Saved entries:
Start of Block

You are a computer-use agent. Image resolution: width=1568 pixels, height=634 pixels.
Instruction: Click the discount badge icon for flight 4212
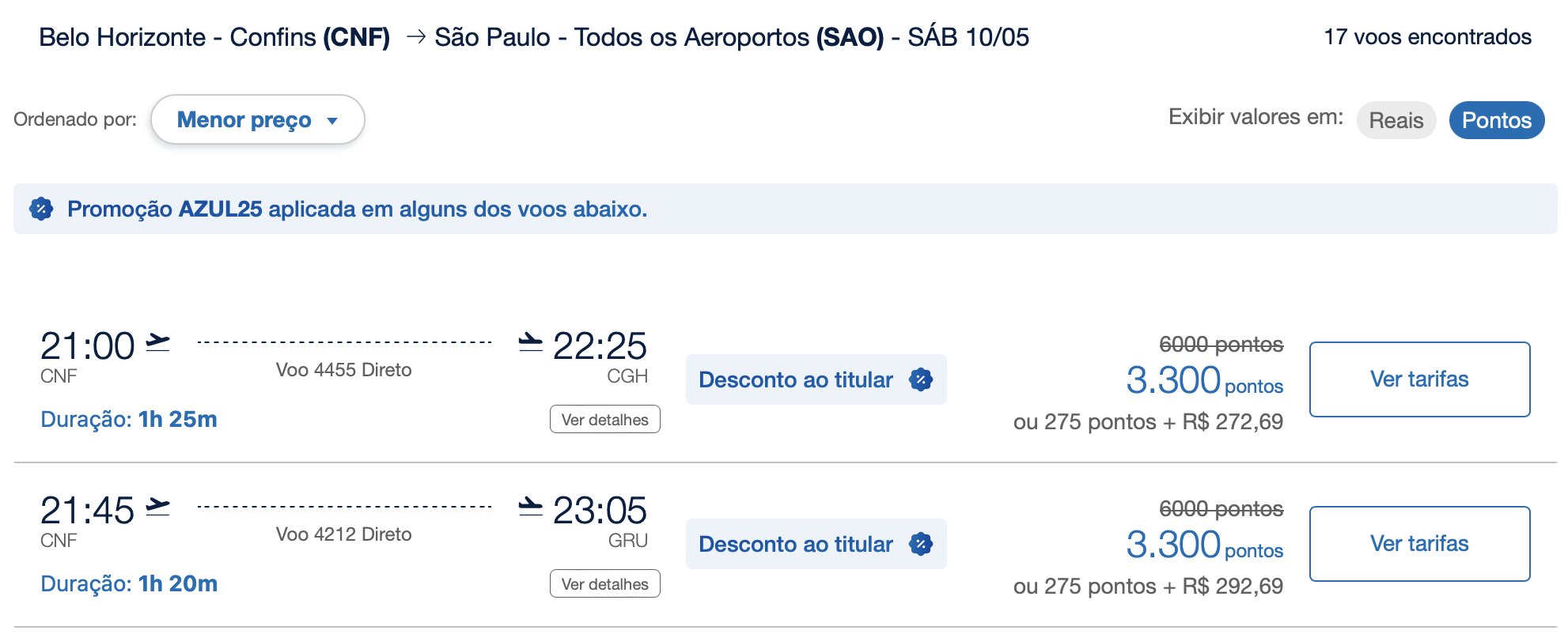[921, 544]
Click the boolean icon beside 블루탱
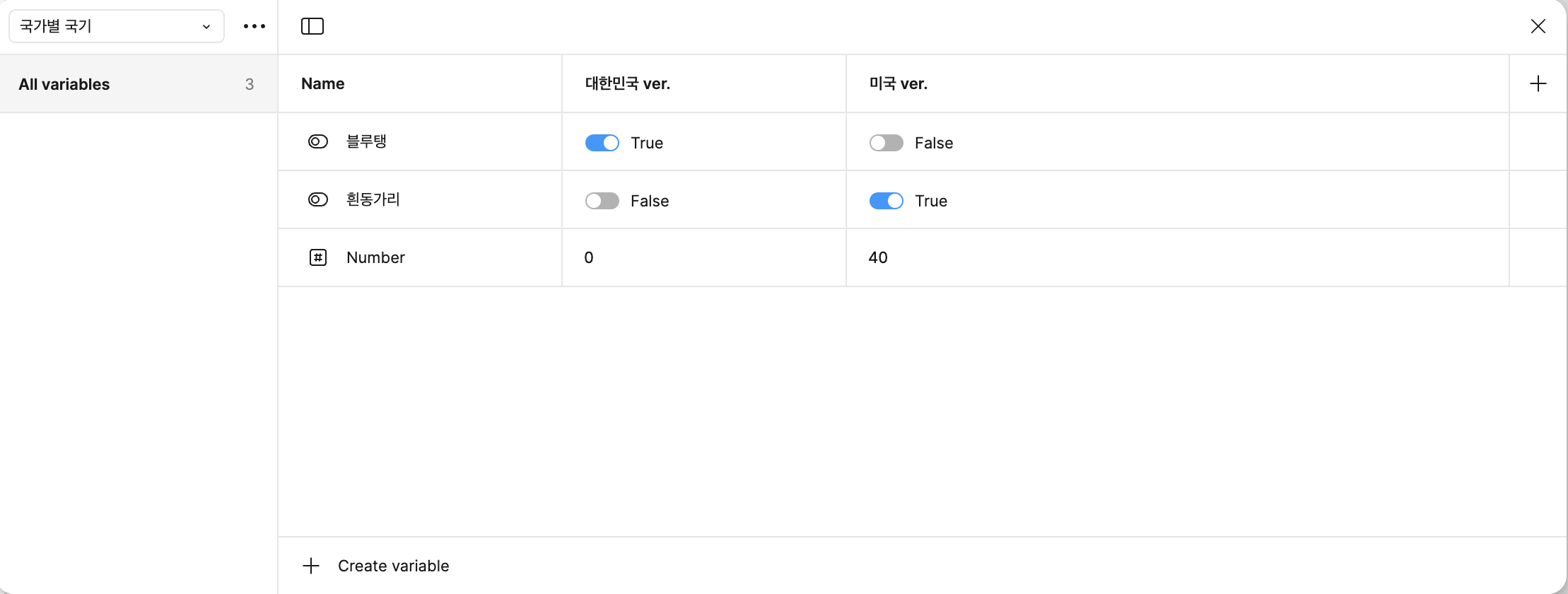1568x594 pixels. tap(318, 141)
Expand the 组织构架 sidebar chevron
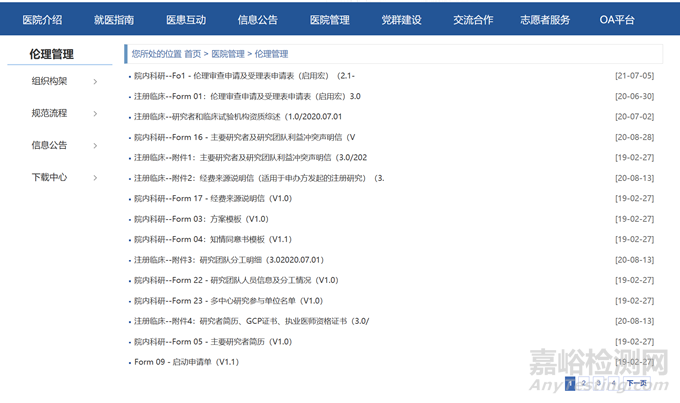 (95, 82)
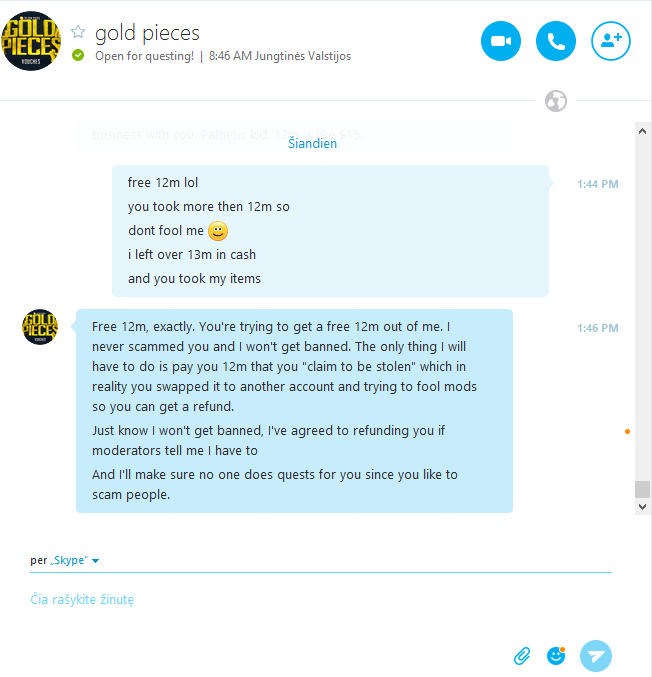Click the smiley emoticon after "dont fool me"
652x677 pixels.
218,231
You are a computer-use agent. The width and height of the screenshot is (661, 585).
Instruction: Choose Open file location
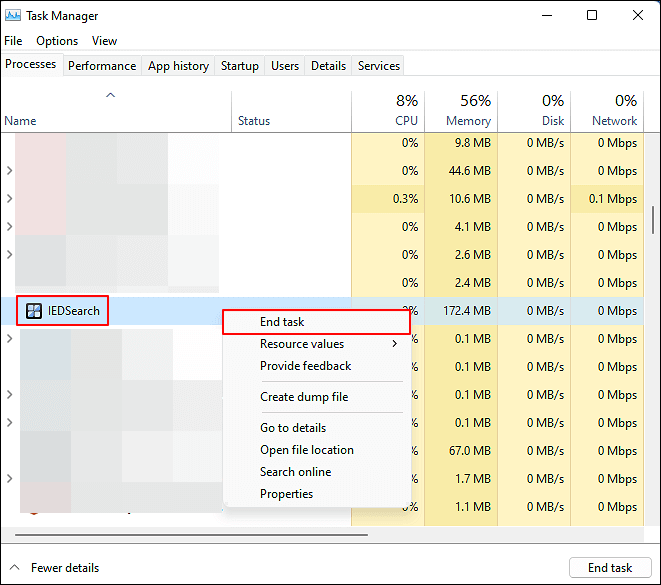tap(306, 450)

End of Block

- [Goal of the exercise]: Copy every line in the data above that has the string "width" in it.

- [Task response]:
You are a computer-use agent. Image resolution: width=1568 pixels, height=634 pixels.
You are a computer-use agent. The width and height of the screenshot is (661, 585).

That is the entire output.